-- EXERCISE DESCRIPTION --
Copy out all the lines of the data that hold the word "Open".

-- RECORDS FOR THIS TASK --
★ ★ ★ ★ ★

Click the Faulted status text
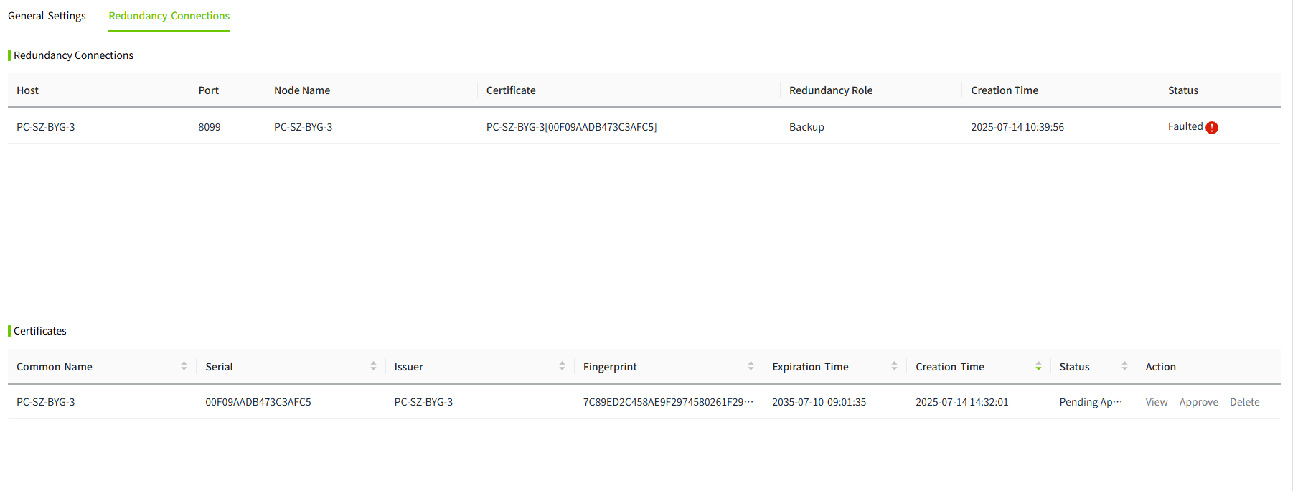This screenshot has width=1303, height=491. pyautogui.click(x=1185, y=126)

★ ★ ★ ★ ★

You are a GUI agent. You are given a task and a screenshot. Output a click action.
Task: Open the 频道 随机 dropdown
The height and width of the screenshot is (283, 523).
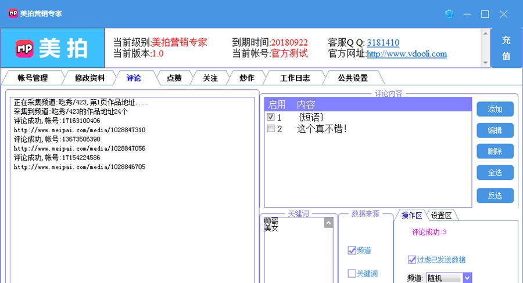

★ ★ ★ ★ ★

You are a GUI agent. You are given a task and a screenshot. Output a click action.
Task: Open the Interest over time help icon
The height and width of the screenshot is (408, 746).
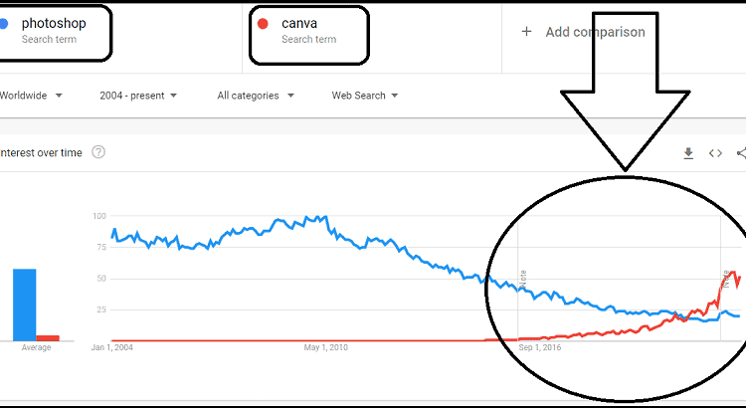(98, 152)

★ ★ ★ ★ ★

-- PROBLEM SOLUTION --
Task: Open the 频道 随机 dropdown
Task: Open the Interest over time help icon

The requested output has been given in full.